■ Task 1: How would you put this sentence from the court opinion into Spanish: "HESAA employed Solomon and Solomon, P.C. ("Solomon") to be its debt collector."
■ Task 2: In the court opinion, under which rule did Solomon move to dismiss the Ardinos' complaint?

■ Provided text:

------

United States District Court, Third Circuit

January 23, 2014

ANDREW J. ARDINO; JOSEPH ARDINO and LISA A. ARDINO, on behalf of themselves and all others similarly situated, Plaintiffs,
SOLOMON AND SOLOMON, P.C., and JOHN DOES 1-25, Defendants.


KEVIN McNULTY, District Judge.

Andrew J. Ardino obtained a student loan from the New Jersey Higher Education Student Assistance Authority ("HESAA"), which his parents, Joseph and Lisa Ardino, co-signed (Plaintiffs are collectively referred to as "the Ardinos.") HESAA employed Solomon and Solomon, P.C. ("Solomon") to be its debt collector. In this putative class action, the Ardinos allege that Solomon sent them collection letters, dated September 13 and 24, 2012, which misstated the amount they owed HESAA. In particular, they claim that the letters misleadingly stated that $4, 561.45 in attorneys' fees were then currently due and payable. In fact, the Ardinos allege, such fees had not yet accrued under Solomon's contract with HESAA, which contains a contingent fee arrangement. The Ardinos' single-count complaint claims violations of multiple provisions of the Fair Debt Collection Practice Act ("FDCPA"), 15 U.S.C. § 1692 et seq.

Solomon has moved to dismiss the Ardinos' complaint pursuant to Federal Rule of Civil Procedure 12(b)(6). Solomon contends that its statements regarding attorneys' fees were accurate and that the Ardinos thus have no cognizable claim. As to the claim for damages, I disagree and deny the motion to dismiss. As to the claim for declaratory and injunctive relief, however, I grant Solomon's motion as a matter of law. I decide this motion without oral argument. See Fed.R.Civ.P. 78(b).

------

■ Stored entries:
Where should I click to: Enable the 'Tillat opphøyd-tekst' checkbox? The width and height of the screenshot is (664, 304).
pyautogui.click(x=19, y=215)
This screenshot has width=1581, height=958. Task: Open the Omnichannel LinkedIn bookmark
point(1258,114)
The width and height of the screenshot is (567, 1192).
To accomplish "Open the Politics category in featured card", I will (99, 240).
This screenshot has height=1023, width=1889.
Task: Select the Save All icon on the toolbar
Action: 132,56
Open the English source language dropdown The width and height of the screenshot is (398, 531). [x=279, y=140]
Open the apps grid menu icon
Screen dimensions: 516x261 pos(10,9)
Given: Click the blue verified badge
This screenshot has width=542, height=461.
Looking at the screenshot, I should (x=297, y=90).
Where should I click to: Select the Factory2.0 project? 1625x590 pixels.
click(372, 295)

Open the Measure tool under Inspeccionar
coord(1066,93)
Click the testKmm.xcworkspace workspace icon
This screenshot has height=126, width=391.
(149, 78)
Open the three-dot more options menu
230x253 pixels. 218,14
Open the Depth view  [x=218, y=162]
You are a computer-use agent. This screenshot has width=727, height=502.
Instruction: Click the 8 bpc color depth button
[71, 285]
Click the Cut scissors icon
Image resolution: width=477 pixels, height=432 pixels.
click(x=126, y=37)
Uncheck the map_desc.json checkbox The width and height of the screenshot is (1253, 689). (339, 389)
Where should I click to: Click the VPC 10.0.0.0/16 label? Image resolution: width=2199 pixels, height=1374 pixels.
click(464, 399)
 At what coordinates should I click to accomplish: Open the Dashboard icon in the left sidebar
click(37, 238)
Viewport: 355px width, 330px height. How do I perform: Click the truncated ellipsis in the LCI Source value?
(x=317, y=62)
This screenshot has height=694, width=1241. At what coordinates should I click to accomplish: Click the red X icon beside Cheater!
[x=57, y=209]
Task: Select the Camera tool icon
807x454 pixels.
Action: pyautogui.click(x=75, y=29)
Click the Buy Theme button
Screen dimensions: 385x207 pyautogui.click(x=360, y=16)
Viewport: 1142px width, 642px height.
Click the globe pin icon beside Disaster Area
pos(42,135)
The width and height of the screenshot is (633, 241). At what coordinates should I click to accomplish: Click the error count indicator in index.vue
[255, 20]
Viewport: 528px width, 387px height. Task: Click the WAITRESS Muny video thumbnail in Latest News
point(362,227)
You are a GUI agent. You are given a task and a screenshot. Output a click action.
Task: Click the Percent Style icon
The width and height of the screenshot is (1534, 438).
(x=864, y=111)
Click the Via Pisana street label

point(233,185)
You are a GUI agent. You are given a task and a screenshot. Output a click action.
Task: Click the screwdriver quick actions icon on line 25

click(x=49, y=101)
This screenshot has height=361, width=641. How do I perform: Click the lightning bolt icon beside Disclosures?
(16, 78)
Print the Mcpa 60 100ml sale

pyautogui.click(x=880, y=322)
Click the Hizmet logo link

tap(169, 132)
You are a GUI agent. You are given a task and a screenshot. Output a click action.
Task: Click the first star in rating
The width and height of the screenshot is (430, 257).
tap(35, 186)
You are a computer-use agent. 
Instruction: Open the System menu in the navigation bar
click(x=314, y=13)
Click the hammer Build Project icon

------

■ Exercise answer 1: HESAA contrató a Solomon and Solomon, P.C. ("Solomon") para que fuera su cobrador de deudas.

■ Exercise answer 2: Federal Rule of Civil Procedure 12(b)(6).